Pero toda revolución tiene su ocaso. A finales de los setenta y principios de los ochenta, el rock progresivo empezó a perder protagonismo. La industria musical ya no quería álbumes de veinte minutos por canción ni suites divididas en múltiples movimientos. El punk y el new wave trajeron un enfoque más crudo y directo, dejando al progresivo en un segundo plano. Bandas como Genesis y Yes se adaptaron al cambio, simplificando su sonido y logrando éxitos comerciales, pero alejándose de la esencia progresiva que los definió en su auge.

Lejos de desaparecer, el género encontró nuevas formas de reinventarse. En los años ochenta, Marillion rescató la esencia del progresivo clásico y la modernizó con discos como Misplaced Childhood. En los noventa, el metal progresivo tomó la batuta con Dream Theater, fusionando la complejidad del progresivo con la agresividad del metal en discos como Images and Words y Metropolis Pt. 2: Scenes from a Memory. En paralelo, Porcupine Tree, liderado por Steven Wilson, creó un sonido que mezclaba la psicodelia, la melancolía y la potencia progresiva con una maestría única.

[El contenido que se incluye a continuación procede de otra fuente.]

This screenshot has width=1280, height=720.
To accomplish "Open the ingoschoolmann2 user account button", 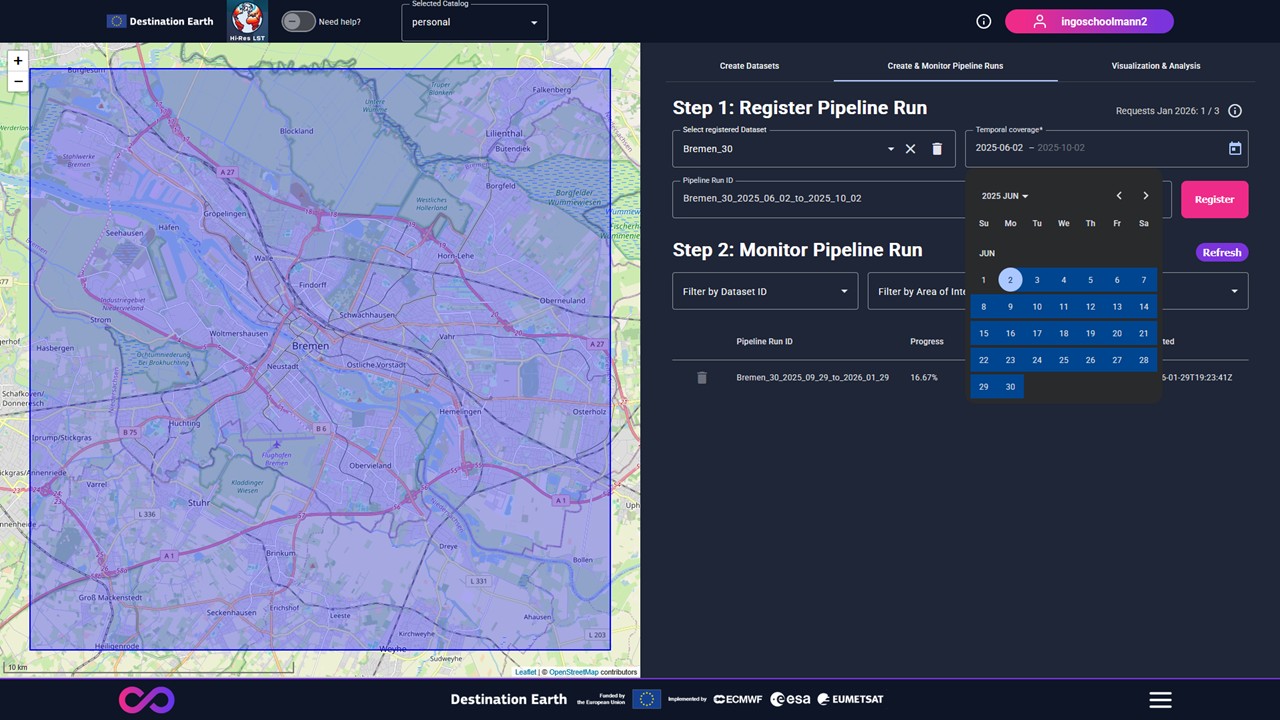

El siglo XXI ha sido testigo de un nuevo resurgimiento del progresivo. Haken, Leprous y Riverside han llevado el género a nuevas dimensiones, combinando elementos modernos con la esencia clásica. Tool ha demostrado que el progresivo aún puede llenar estadios con piezas hipnóticas y estructuralmente complejas como Lateralus y Fear Inoculum. Steven Wilson ha llevado su carrera en solitario a niveles sorprendentes con discos como Hand. Cannot. Erase., donde la emoción y la técnica conviven en perfecta armonía.

El rock progresivo sigue vivo porque representa algo más grande que un simple género musical. No es solo música, es una declaración de principios. Es la prueba de que la creatividad no tiene por qué estar limitada por las reglas del mercado. Es una invitación a explorar, a escuchar sin prisas, a perderse en pasajes instrumentales que parecen no tener final y a encontrar historias dentro de cada nota.

No es música para todos. Pero quienes la descubren, raramente regresan a lo convencional. Porque después del progresivo, todo lo demás parece demasiado simple.

Y ahora entiendo por qué. Porque en un mundo que nos bombardea con urgencias, hay algo profundamente valiente en detenerse a escuchar. En dejar que la música se extienda. En permitirse sentir sin prisa. Y en recordar que a veces, los sonidos más poderosos son los que no buscan gustar, sino trascender.

Mi playlist del género:
Another Brick in the Wall (Part II), Pink Floyd; Roundabout, Yes; Tom Sawyer, Rush; Comfortably Numb, Pink Floyd; The Court of the Crimson King, King Crimson; Lucky Man, Emerson, Lake & Palmer; Owner of a Lonely Heart, Yes; Kayleigh, Marillion; Time Flies, Porcupine Tree (Steven Wilson); Pull Me Under, Dream Theater.

Trains de Porcupine Tree para Greis.